**ASSIGNMENT**
Without any pictures, retype exactly the lines from the one with "Task: Open the DISCOVER menu item" through the final line of the records.

**DATA FOR THIS TASK**

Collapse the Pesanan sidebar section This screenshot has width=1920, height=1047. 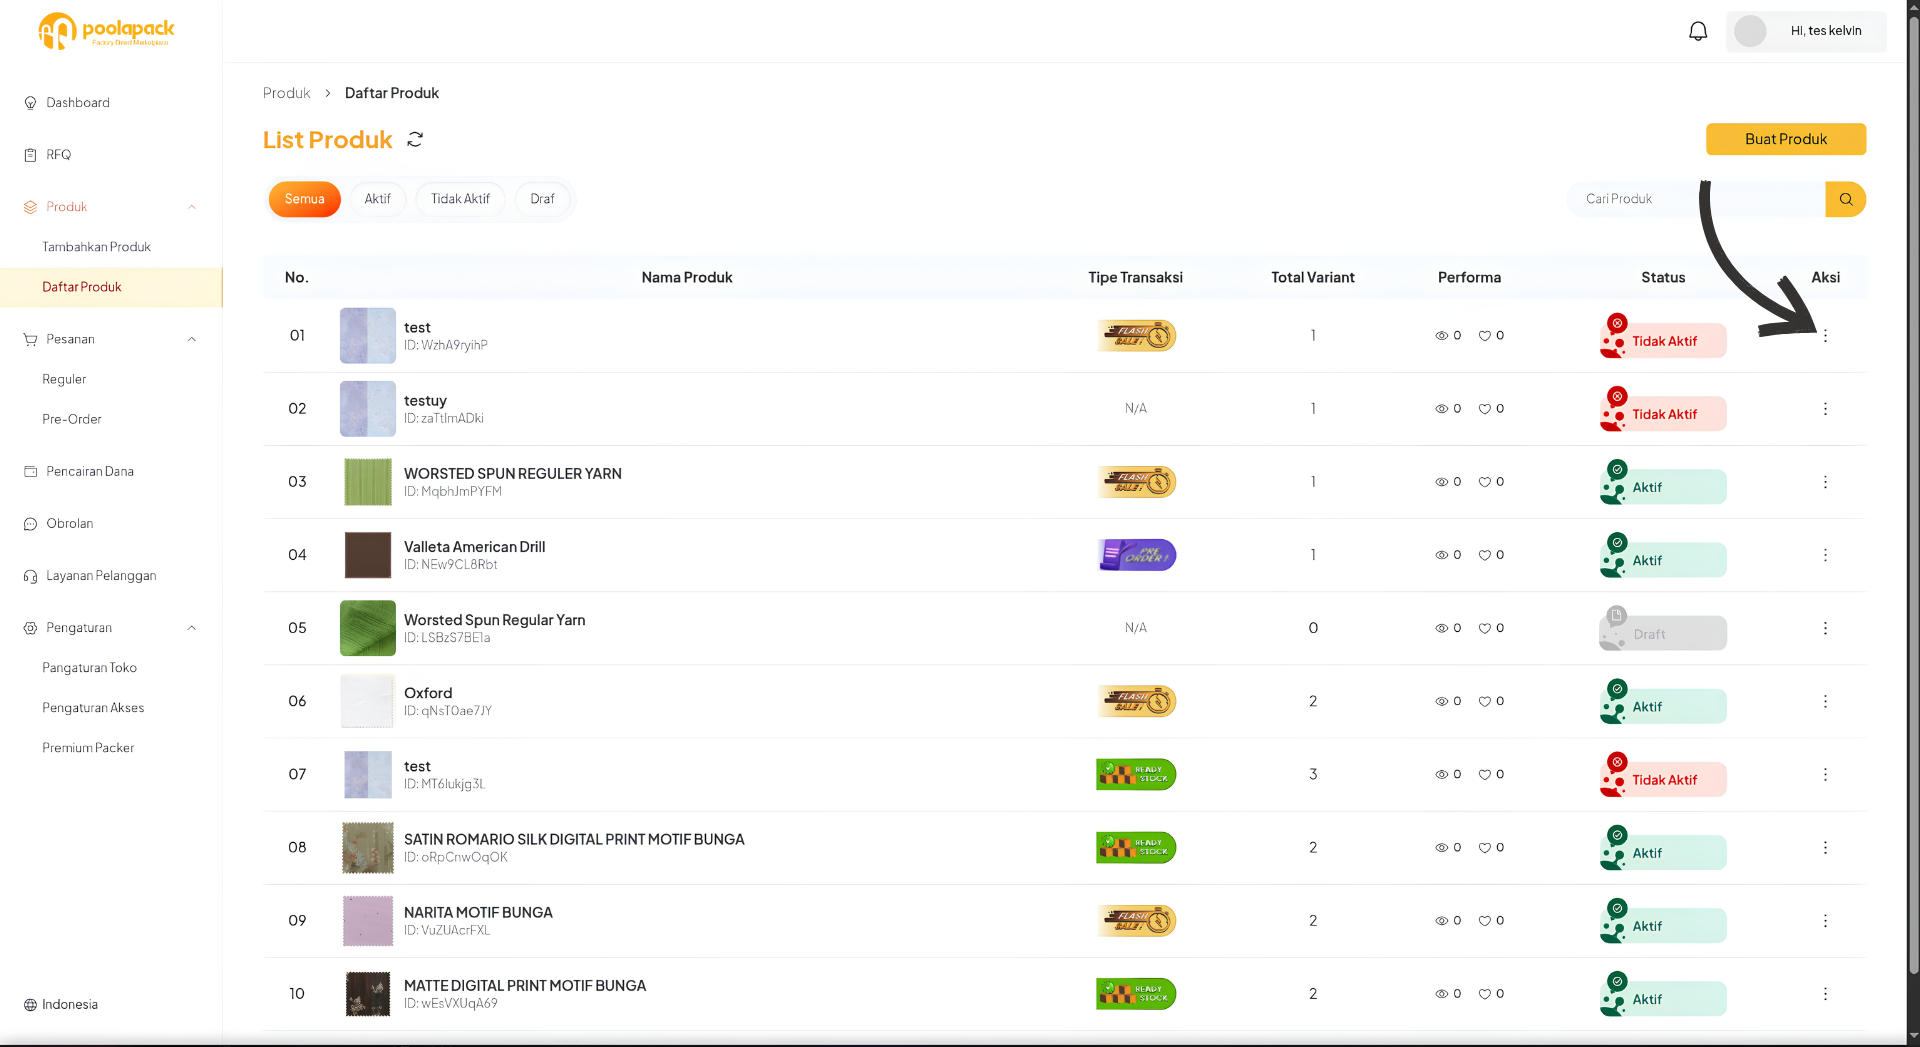(x=192, y=339)
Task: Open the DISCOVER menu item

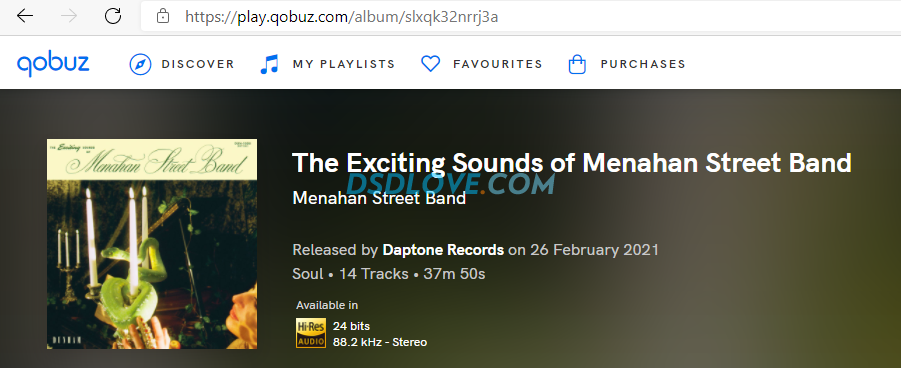Action: (198, 64)
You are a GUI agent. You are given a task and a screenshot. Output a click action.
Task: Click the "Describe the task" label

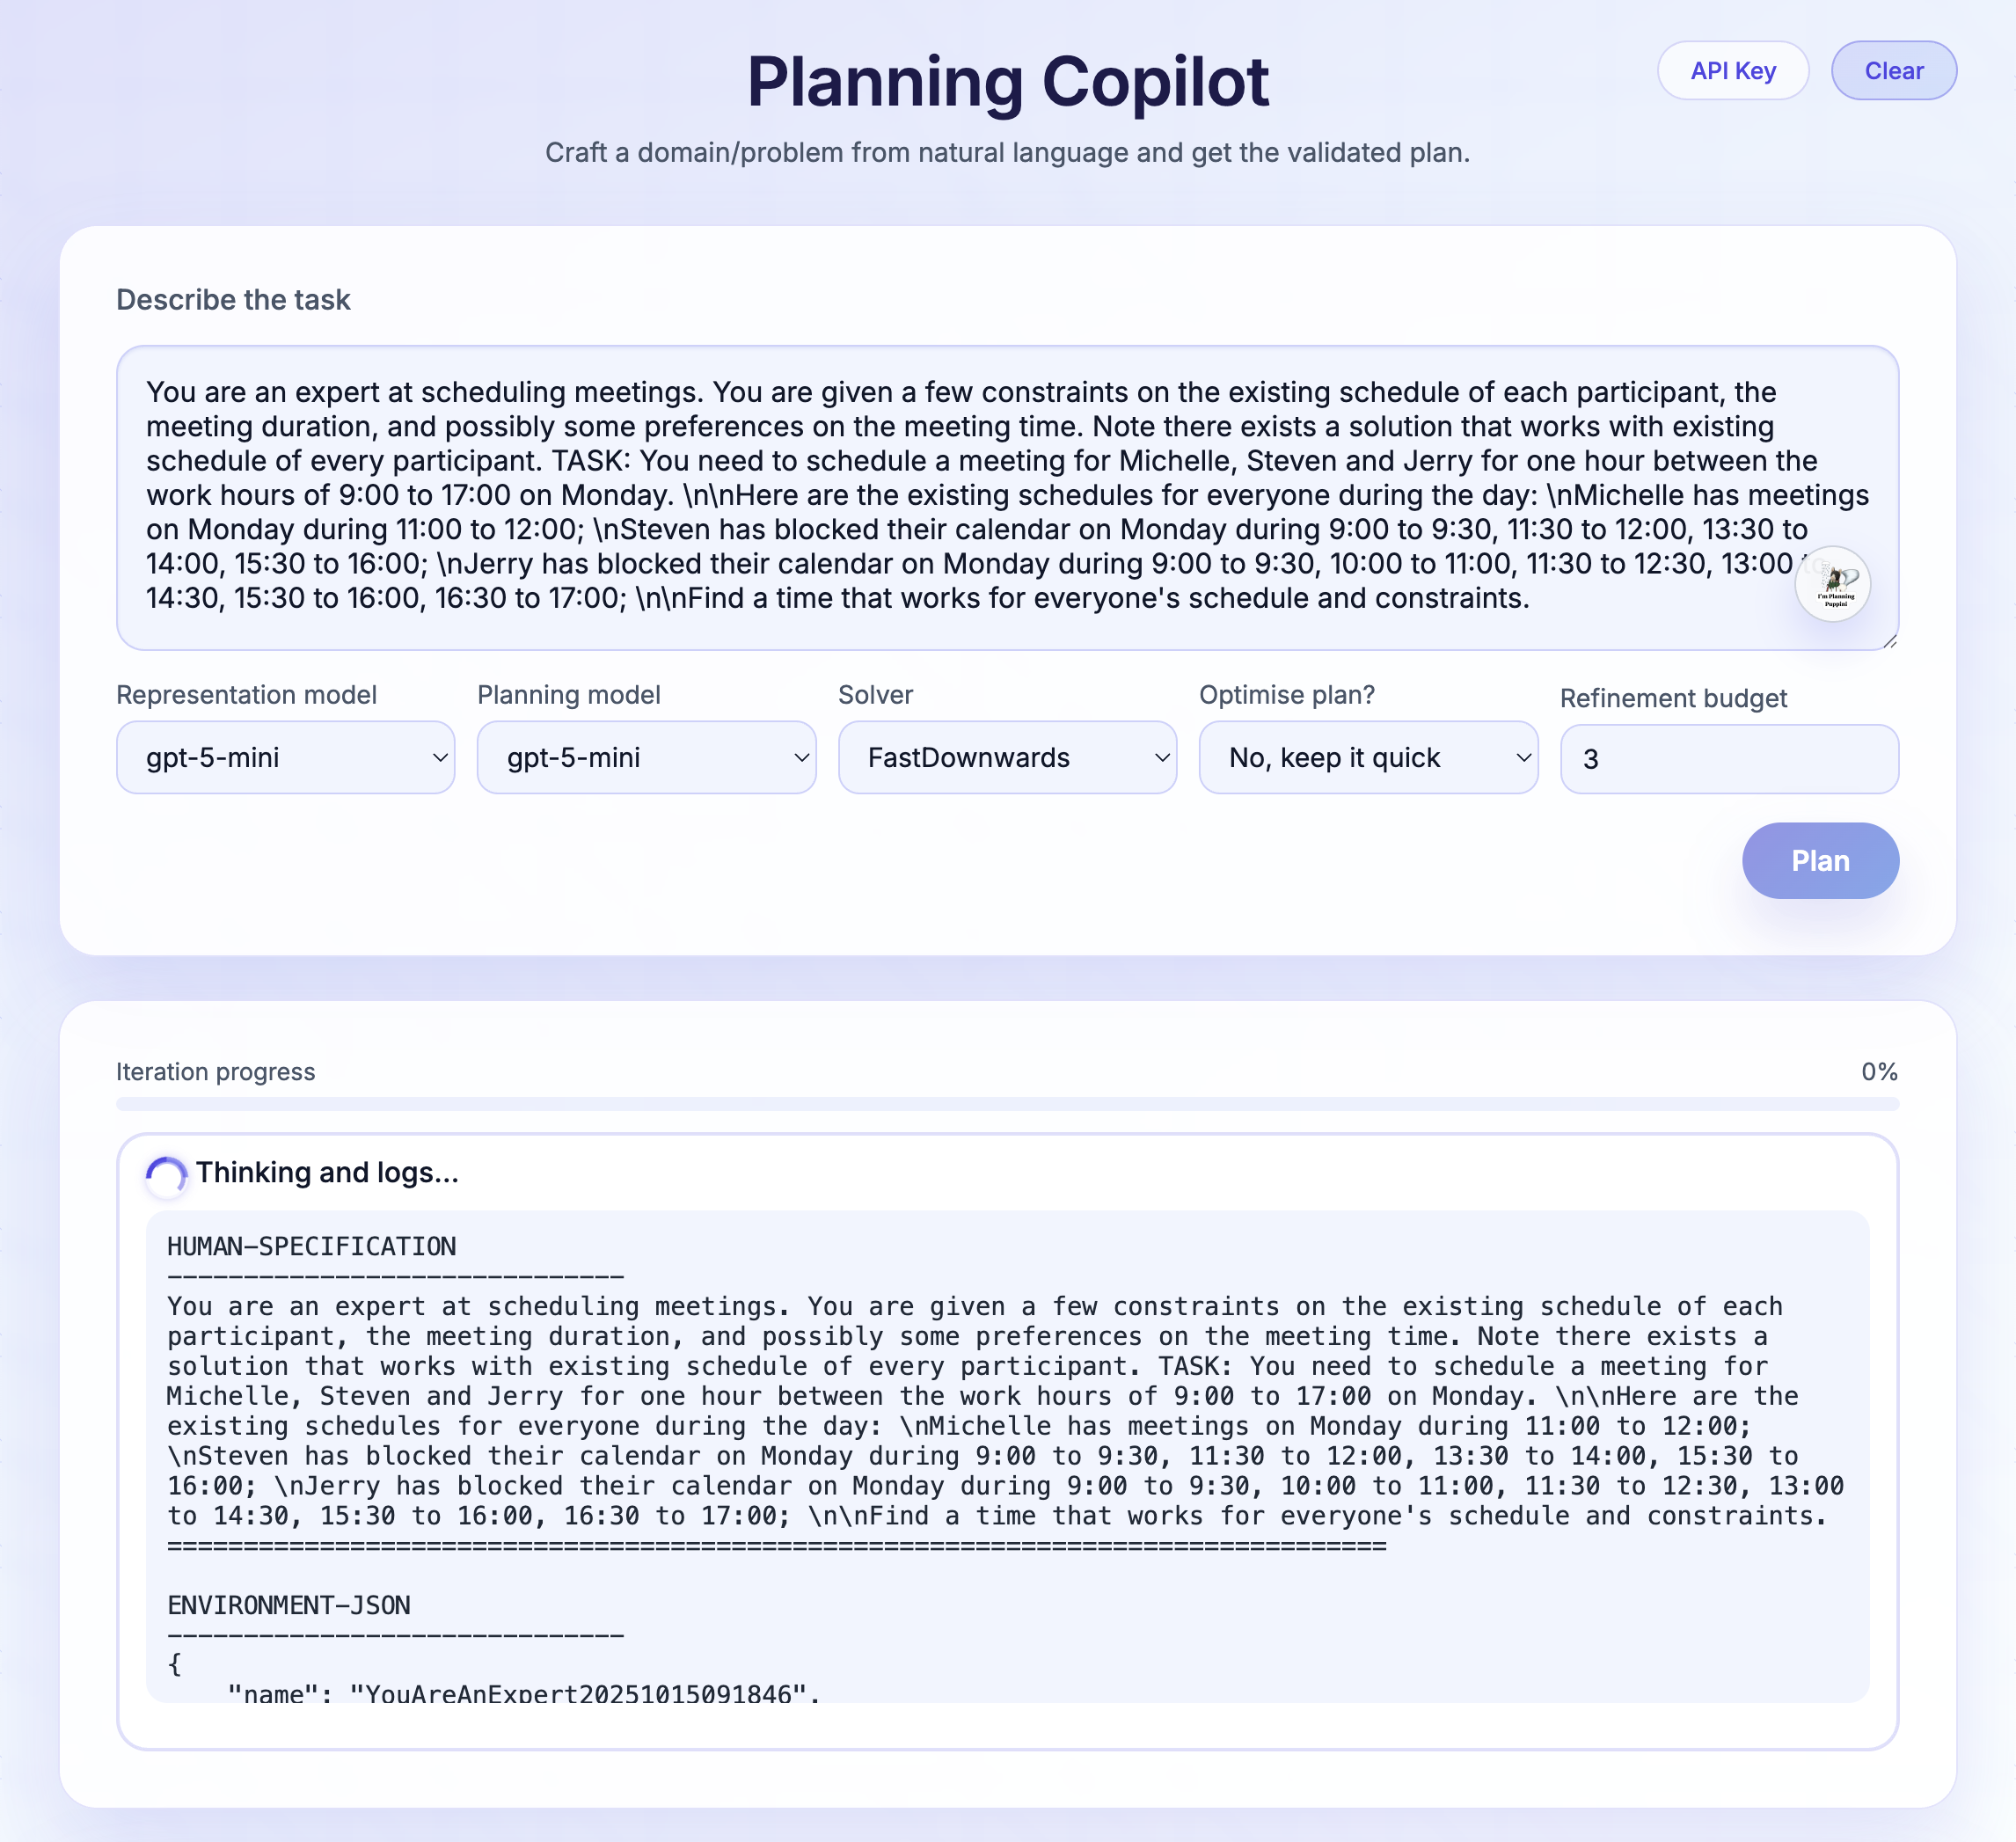233,300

**RESPONSE**
Task: Open the DISCOVER menu item

Action: (198, 64)
You are a GUI agent. You are given a task and a screenshot. Output a click action.
Task: Click the "Describe the task" label

233,300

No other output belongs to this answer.